We also specifically support the recommendations of Dr. Matt Holder and others who have called for identification of individuals with neurodevelopment disorders as a Medically Underserved Population and the call by the Justice for All Action Network (JFAAA), Schwab Rehabilitation Hospital and Access Living (Chicago, Illinois), and others for recognition of disability status as the basis for inclusion in the MUPS and HPSA designation.

According to HRSA’s sixth annual report on training primary care physicians, “Vulnerable individuals and populations often have a greater risk for poor health outcomes than the general population because of the interplay of disparate health care access; health care quality; and genetic, personal, behavioral, environmental, socioeconomic, and community risk factors.”[1] For people with disabilities, these interrelated and crosscutting determinants of health are especially relevant.
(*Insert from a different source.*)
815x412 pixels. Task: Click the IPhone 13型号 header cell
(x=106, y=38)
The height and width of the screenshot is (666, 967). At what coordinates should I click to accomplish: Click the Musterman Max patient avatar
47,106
Disability status, although not yet recognized by HRSA as a MUP or HPSA, is nevertheless pervasive among underserved populations that are defined by race, poverty and age. While individuals with disabilities are already de facto members of these populations, Federal agencies concerned with health, health care and related research have devoted little attention to addressing the specific health care inequities and barriers to care people with disabilities face, so practically speaking, they remain not only underserved, but also invisible.

In the United States an estimated 54.4 million (18.7 percent) people have some level of disability, and 35.0 million (12.0 percent) have a severe disability.[2] The incidence of disability is significantly higher among working-age African Americans (17 percent) and among Native Americans (22.5 percent) as compared with 12.6 percent among whites.[3]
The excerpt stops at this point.